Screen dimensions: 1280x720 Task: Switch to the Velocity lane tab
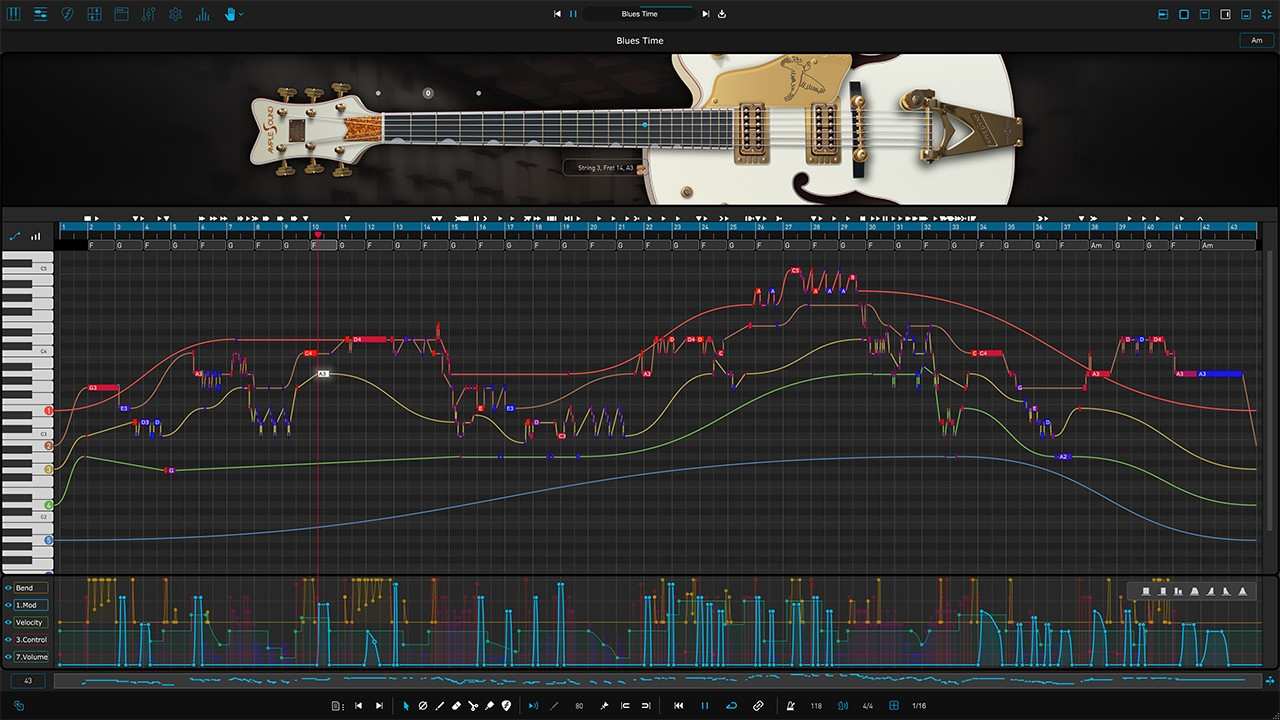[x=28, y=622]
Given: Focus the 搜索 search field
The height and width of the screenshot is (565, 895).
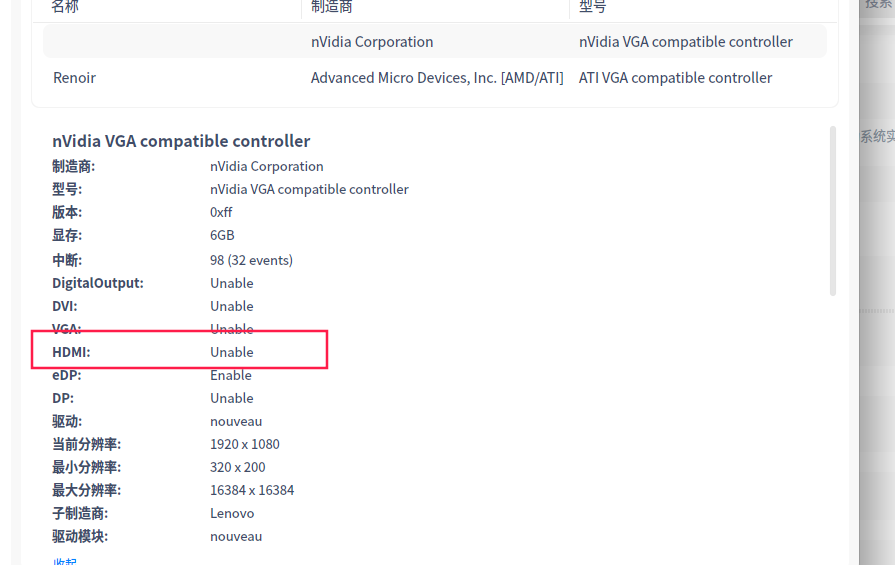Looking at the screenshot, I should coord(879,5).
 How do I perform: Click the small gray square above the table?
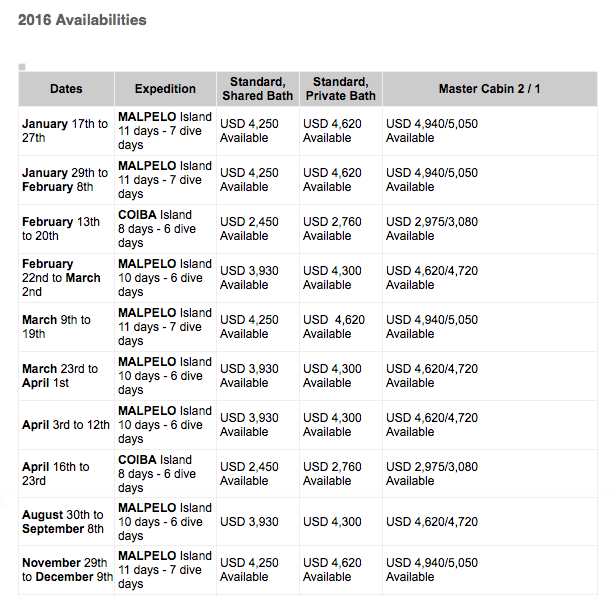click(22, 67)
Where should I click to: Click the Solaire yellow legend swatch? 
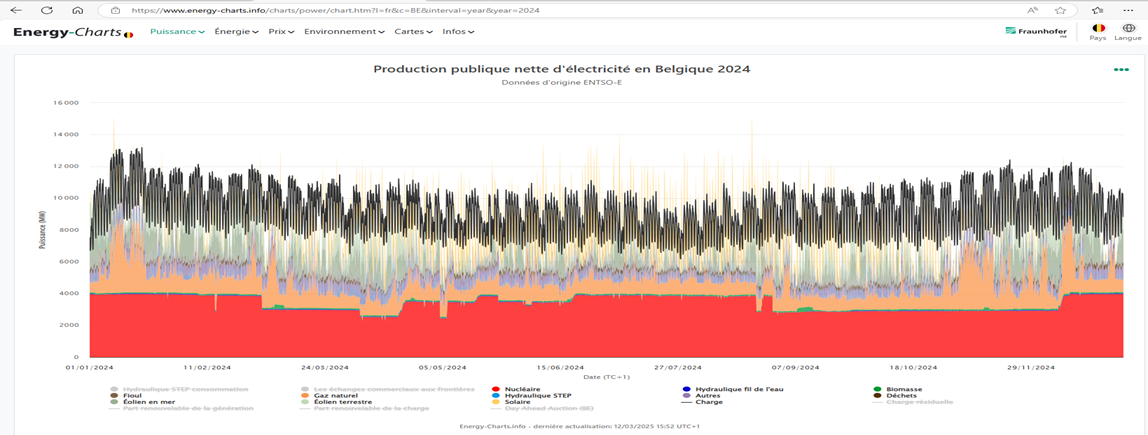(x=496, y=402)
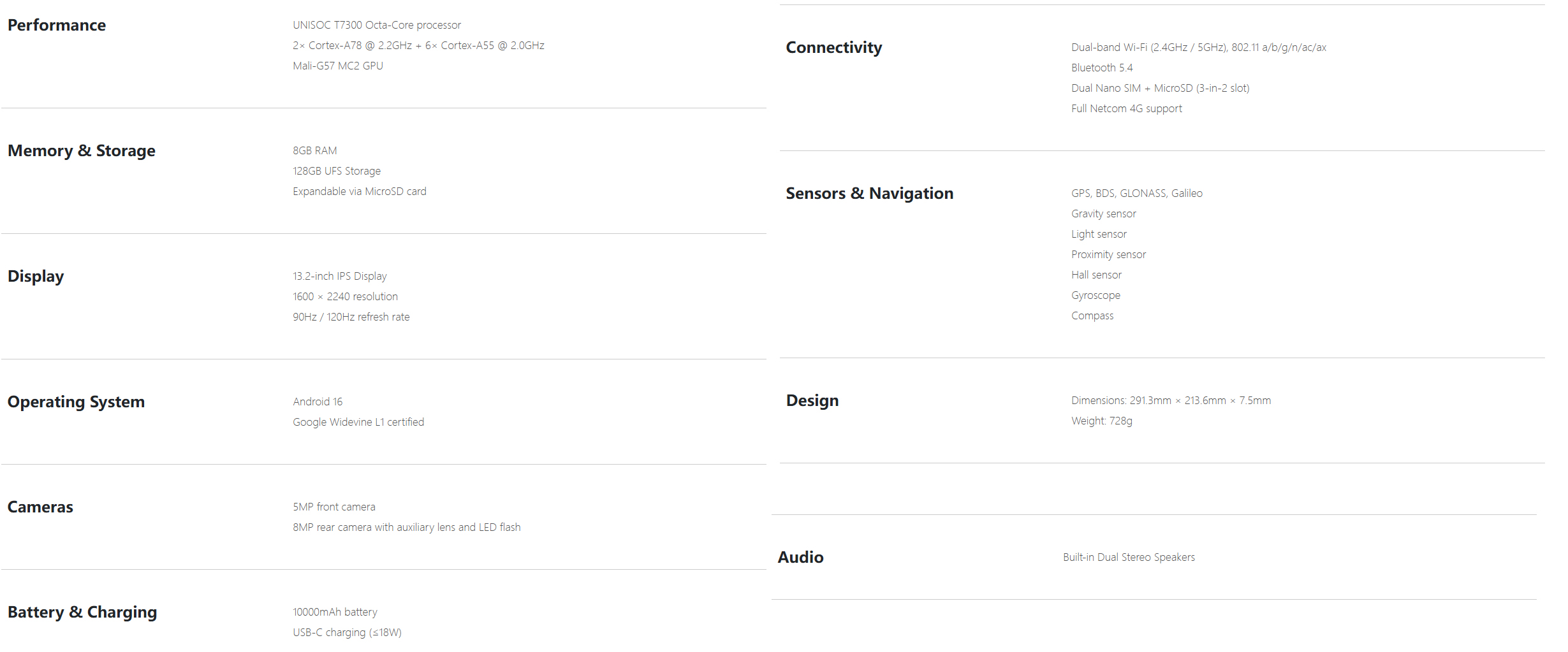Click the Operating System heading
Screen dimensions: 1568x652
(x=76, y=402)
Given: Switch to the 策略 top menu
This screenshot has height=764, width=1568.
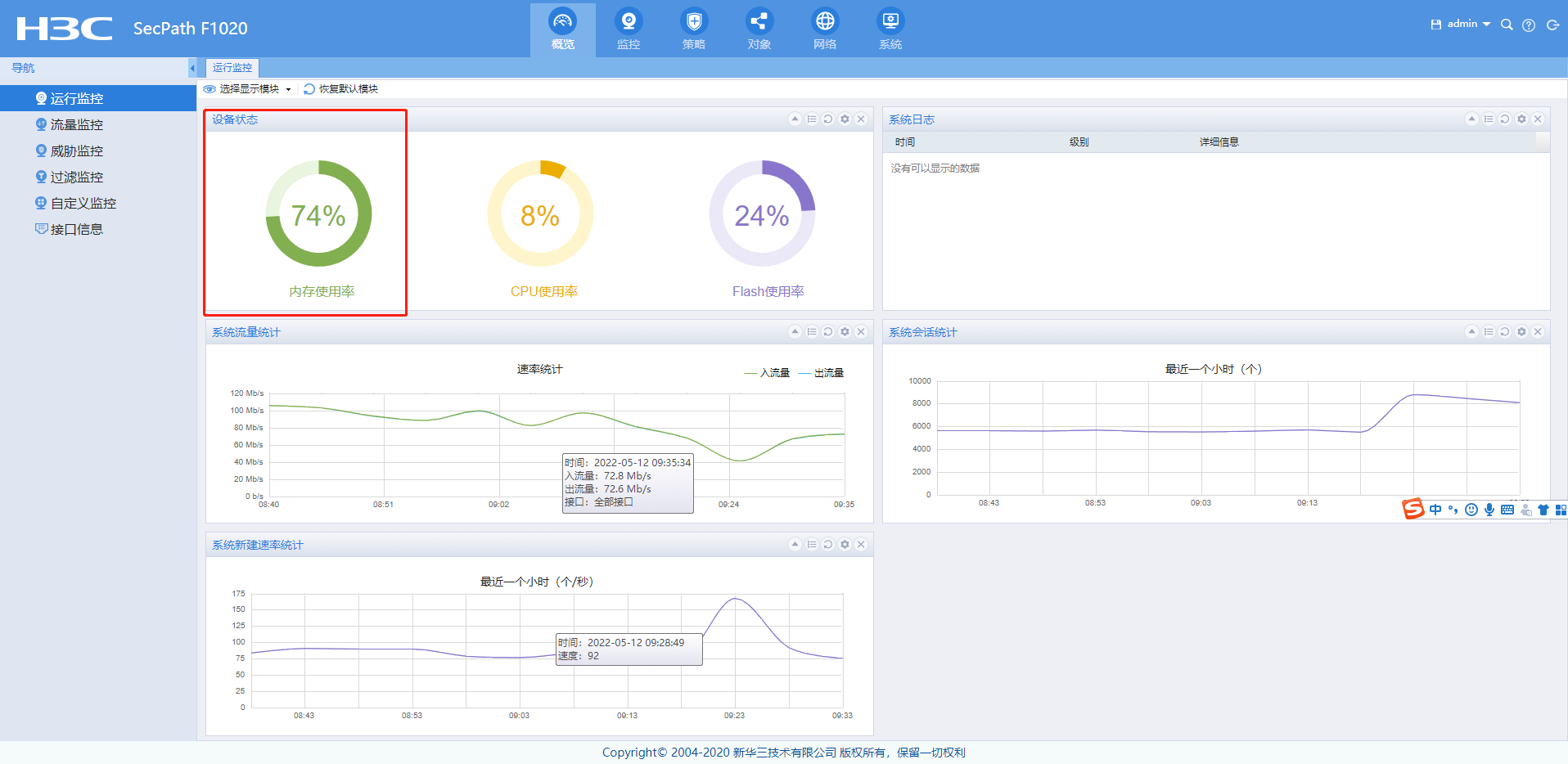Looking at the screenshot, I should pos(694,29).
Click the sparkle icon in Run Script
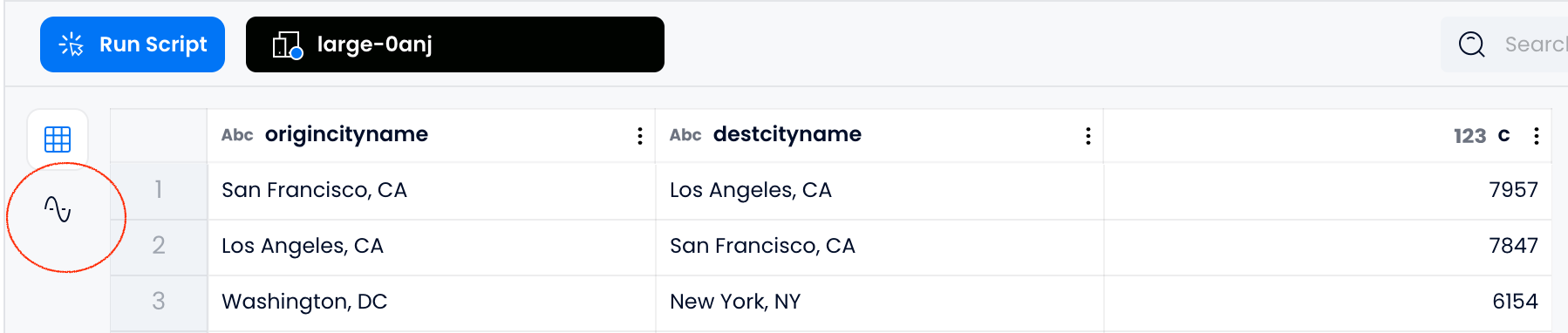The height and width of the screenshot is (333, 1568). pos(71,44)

Exercise description >>
Transcribe the material as is, with images omitted.

Final answer >>
Screen dimensions: 1280x720 Task: Switch to the Velocity lane tab
[x=28, y=622]
Given: Focus the 搜索 search field
The height and width of the screenshot is (565, 895).
Looking at the screenshot, I should coord(879,5).
 How do I perform: Click the small gray square above the table?
click(22, 67)
Where should I click to: Click the Solaire yellow legend swatch? 
(x=496, y=402)
Click the Operating System heading
Screen dimensions: 1568x652
(x=76, y=402)
Given: Switch to the 策略 top menu
This screenshot has height=764, width=1568.
Looking at the screenshot, I should pos(694,29).
Click the sparkle icon in Run Script
The height and width of the screenshot is (333, 1568). pos(71,44)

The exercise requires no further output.